Update on Echiquier World Equity Growth
Since 2010, Echiquier World Equity Growth has paired rigorous stock-picking with dynamic management. The fund invests in global growth engines, securities delivering high revenue growth and supported by long-term trends. In our opinion, with their pricing power and economies of scale, these companies have the innovation capacity to maintain their leadership position.
The first nine months of 2022 brought a sharp global economic slowdown, very high inflation and restrictive action from central banks. Inflation was fuelled by supply chain tensions, the war in Ukraine, and the unprecedented monetary and fiscal expansion of the past two years. This has brought on a bearish phase for the markets, and in the process disposed of a good part of the speculative excess that had been going on. Within the portfolio, NIDEC and AMAZON were particularly hard hit by cost increases, while META continued to be impacted by the stricter confidentiality standards adopted by APPLE’s iOS. We sold off our position in META, since we have not seen the expected results of the methods used to remedy that situation. On the other hand, our Latin American stocks, ITAU UNIBANCO and CREDICORP, did see a rebound. These companies, which stand out thanks to their low valuations and cost management, have benefited as interest rates have risen. Moreover, ASTRAZENECA, a position we took in 2021, was also one of the top performers in the fund thanks to its low cyclicality and its growth in the field of cancer research. In fact, the fund has been refocusing all year on this type of defensive company with high pricing power¹, including KEURIG DR PEPPER, UNITEDHEALTH and DIAGEO.
Over the past twelve months, the fund has sharply reduced its exposure to cyclical stocks. We also sold off our position in INDITEX in March 2022 because it has low pricing power and is overweight to the European market.

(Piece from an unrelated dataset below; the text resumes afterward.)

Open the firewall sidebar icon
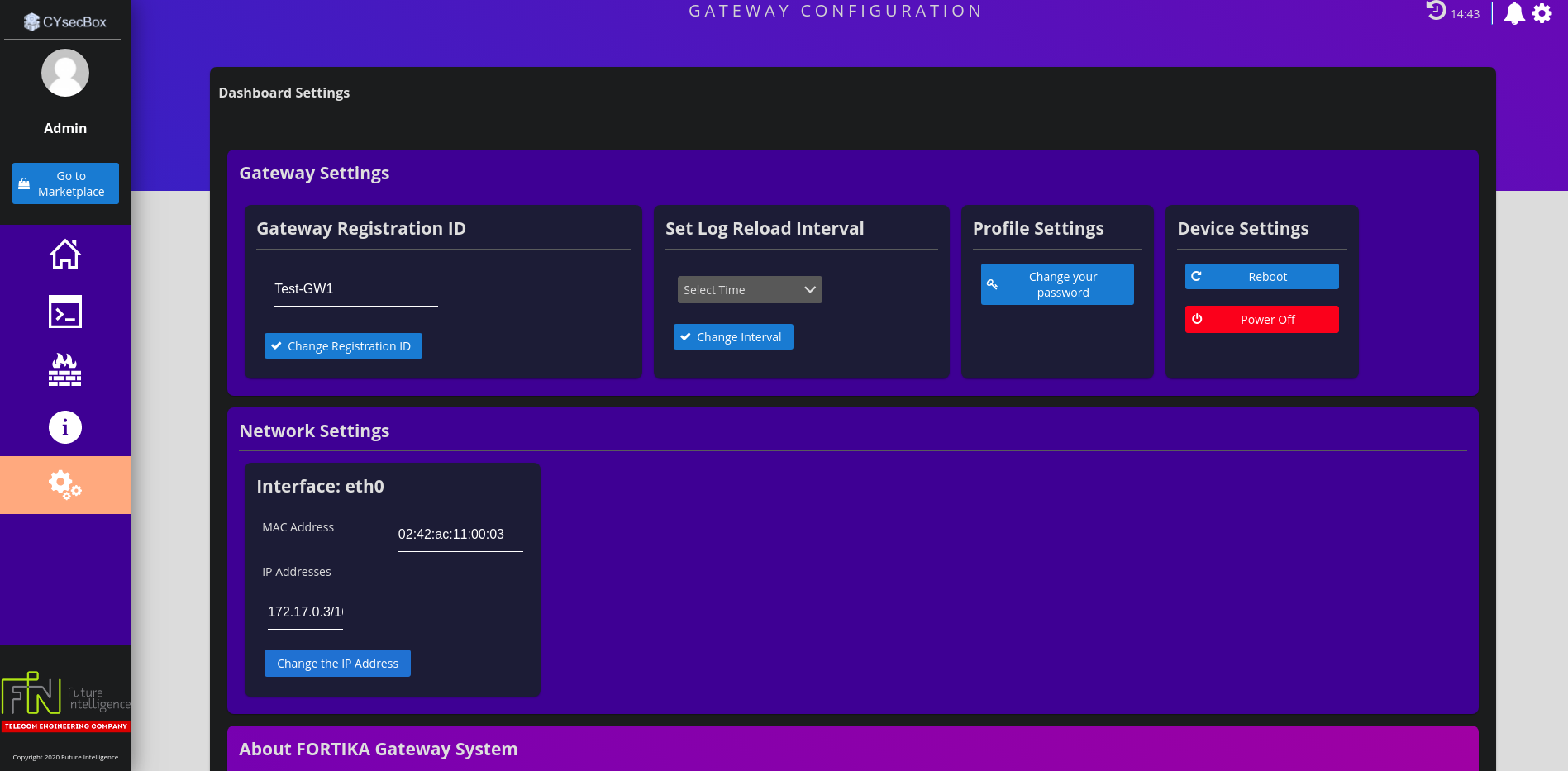This screenshot has height=771, width=1568. pos(65,369)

Now, the fund’s exposure to the European economy remains limited. We have stayed away from Chinese securities, since the current economic and political uncertainty makes it impossible to properly assess the potential risk and reward of domestic companies. Among our main convictions, payment networks are showing resilient profiles in the current situation: inflation is mechanically increasing payment volumes while the digital payment trend continues.

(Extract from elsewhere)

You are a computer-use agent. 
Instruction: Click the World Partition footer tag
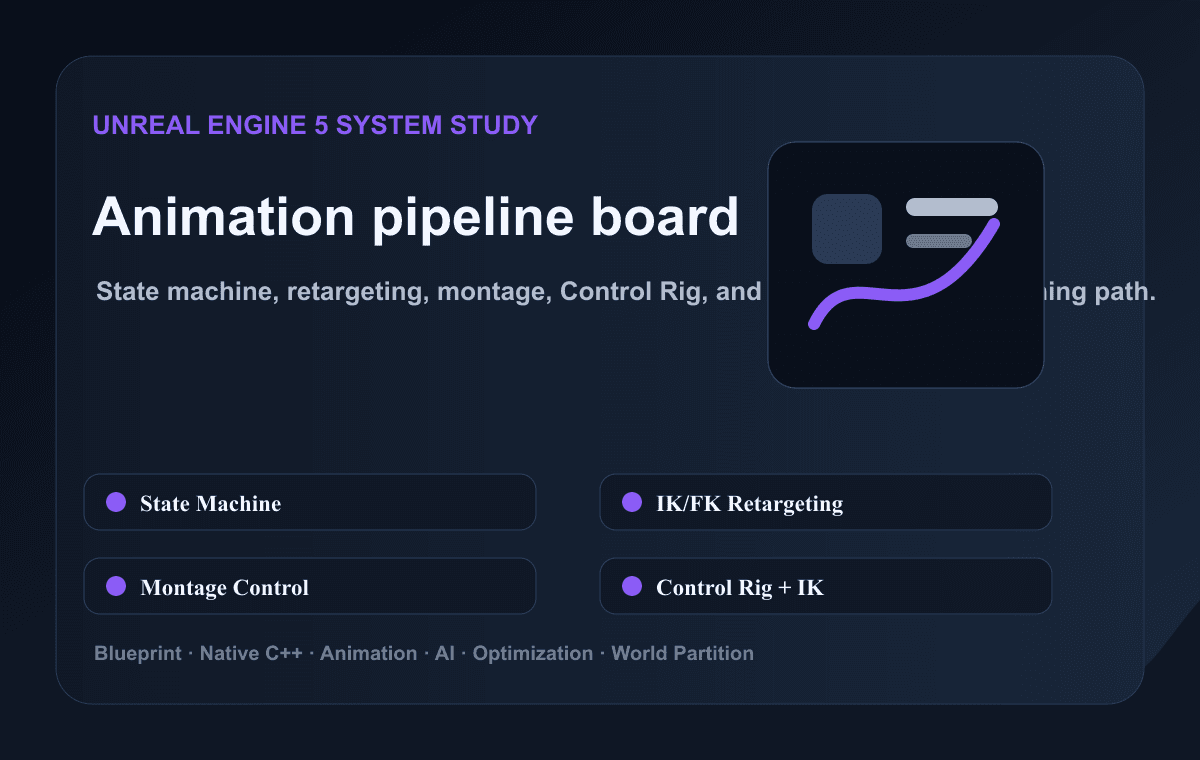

Consisting of strong convictions, the fund remains concentrated on about twenty stocks. We are still convinced that our best ideas amount to our best long-term investment opportunities. That is why the fund is 55% composed of its top 10 weights. We remain focused on growth, leadership and innovation, in search of securities that we believe will be tomorrow’s structural winners. In the current economic environment, we prefer companies that combine resilience with pricing power.
¹Ability to raise their prices
Risk of capital loss, equity risk, currency risk and discretionary management risk. The stocks referred to are given by way of example. Neither their presence in the portfolio nor their performance are guaranteed.